# Provided text
-----

1. The finding (depth)
Token-level lesion-membership AUROC by block (LIDC, MedDINOv3): final 0.565 → block 6 0.769 → block 4 0.865 → block 3 0.871 (Fig. 1; multi-seed peak 0.866 ± 0.010, monotone decline to 0.637 ± 0.026). Final-layer features serve the global self-distillation objective; the dense local lesion signal is mid/early.
2. Label-free layer selection
We select the operating layer with NO masks from the shape of the membership-score distribution.
The tail-gap (q99−q50)/(q50−q01) is the robust selector: multi-seed regret 0.006 AUROC
(max 0.011) versus the mask-derived oracle. A bimodality statistic correlates with the depth curve
(ρ=0.69) but is less stable across seeds (regret 0.062), and excess kurtosis is a poor proxy (picks
the worst layer). So where to read is discoverable from the score distribution alone, without
annotation.
3. The mechanism (why mid-layer)

-----

# Data extract
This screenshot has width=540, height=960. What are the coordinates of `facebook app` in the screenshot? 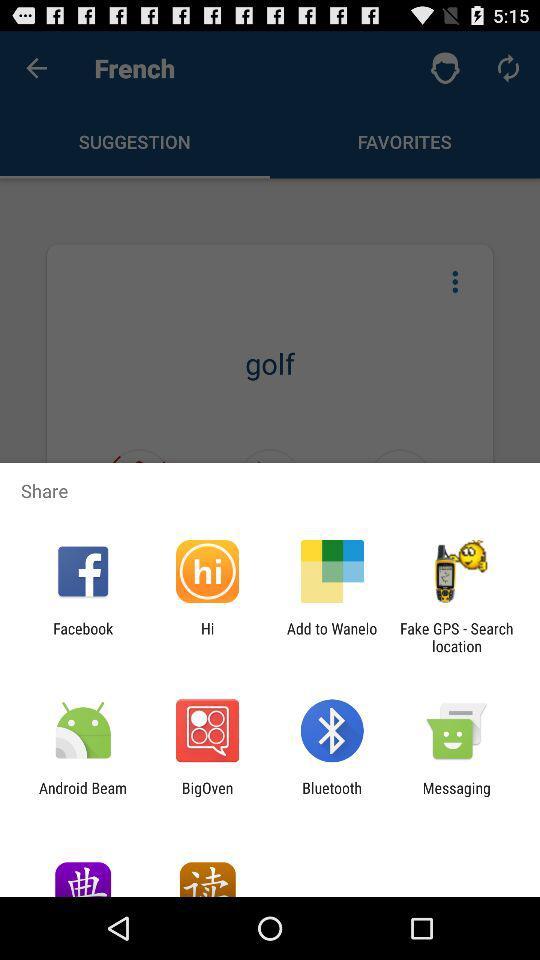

-----

# Task set
1. Based on the text on lesion signal by layer, say whether each statement agrees with it. Answer yes or no, and quote the deciding words. (a) The final layer gives the highest token-level lesion-membership AUROC. (b) The tail-gap selector has a multi-seed regret of 0.006 AUROC against the mask-derived oracle. (c) The bimodality statistic is more stable across seeds than the tail-gap.
2. Carry the text on lesion signal by layer forward from its last heading.

# Results of the tasks
1.
(a) No: "final 0.565 → block 6 0.769 → block 4 0.865 → block 3 0.871"
(b) Yes: "multi-seed regret 0.006 AUROC"
(c) No: "but is less stable across seeds (regret 0.062)"

2.
We disentangle two candidate causes per layer: spatial information (position-probe accuracy) and globalization (flip-invariance), measured on MedDINOv3. Localizability anti-correlates with flip-invariance (ρ=−0.94), not with spatial information — patch position is near-perfectly decodable at every block, so the loss with depth is not positional. This is architecturally expected for this backbone: MedDINOv3/DINOv3 encode position with axial RoPE applied to the queries/keys of every attention block (patch tokens only; CLS and register/storage tokens excluded), with no learned absolute position embedding — so positional information is re-injected at all depths by construction (verified against the DINOv3 source). DINOv2, our ultrasound backbone, differs: it uses a learned absolute position embedding added once at the input (not RoPE); there we confirm the invariance–localizability coupling empirically (§4, ρ=−0.93) but do not import the RoPE-based positional control. As features become invariant to augmentation (the self-distillation goal), they trade away the fine local discrimination small lesions need.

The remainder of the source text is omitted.